On the upcoming Sally Ride biography - it's excellent
My [starred] review of the upcoming Sally Ride biography by Lynn Sherr has gone up at Booklist. This is a wonderful book and I highly recommend it for anyone who came of age during the shuttle years. It's a great read for book clubs and also a solid title to recommend to teens looking for book reports. (Ride was only 27 when she became an astronaut!)
As much as I knew how impressive it was for Ride to become an astronaut, you don't realize how much of a struggle it was to go against NASA culture until you read her story. There is also how society viewed women for the entire history of the space program. Consider this quote from the book:
A 1958 editorial in the Los Angeles Times had welcomed women on interplanetary flights as mere "feminine companionship" for the "red-blooded space cadet," to "break up the boredom" and produce a "new generation of 'space children'." But, asked the writer, what if the "feminine passenger" (the concept of coworker was not yet on the radar) was incompatible? "Imagine hurtling tens of millions of miles accompanied by a nagging back-seat rocket pilot." Look magazine, Life's popular, photocentric competitor, framed the debate more soberly in 1962 with a cover story entitled, "Should a Girl Be First in Space?" Answer: "[W]omen will follow men into space."

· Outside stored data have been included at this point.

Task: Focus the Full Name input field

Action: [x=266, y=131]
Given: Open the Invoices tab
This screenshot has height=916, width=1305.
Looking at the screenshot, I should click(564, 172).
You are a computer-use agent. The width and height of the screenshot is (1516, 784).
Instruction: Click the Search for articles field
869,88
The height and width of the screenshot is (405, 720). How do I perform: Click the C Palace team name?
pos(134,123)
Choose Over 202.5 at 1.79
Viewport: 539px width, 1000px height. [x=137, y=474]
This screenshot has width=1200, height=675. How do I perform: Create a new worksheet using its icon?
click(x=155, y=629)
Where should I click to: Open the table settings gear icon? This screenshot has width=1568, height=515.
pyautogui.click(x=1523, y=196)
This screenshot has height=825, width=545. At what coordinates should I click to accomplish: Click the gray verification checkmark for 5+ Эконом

And then there's this one:
In 1965, newspaper columnist Dorothy Roe declared, "Girls who are clamoring for equal rights as astronettes [I swear, she wrote "astronettes"] should consider all the problems of space travel. How, for instance, would they like to wear the same space suit without a bath or change of clothes for six weeks?....How will a girl keep her hair curled in outer space?"
I.Can't.Even.
Sally Ride was one in a million; I wish she had more years with us; I'm sure she would have changed the world even more if given the time.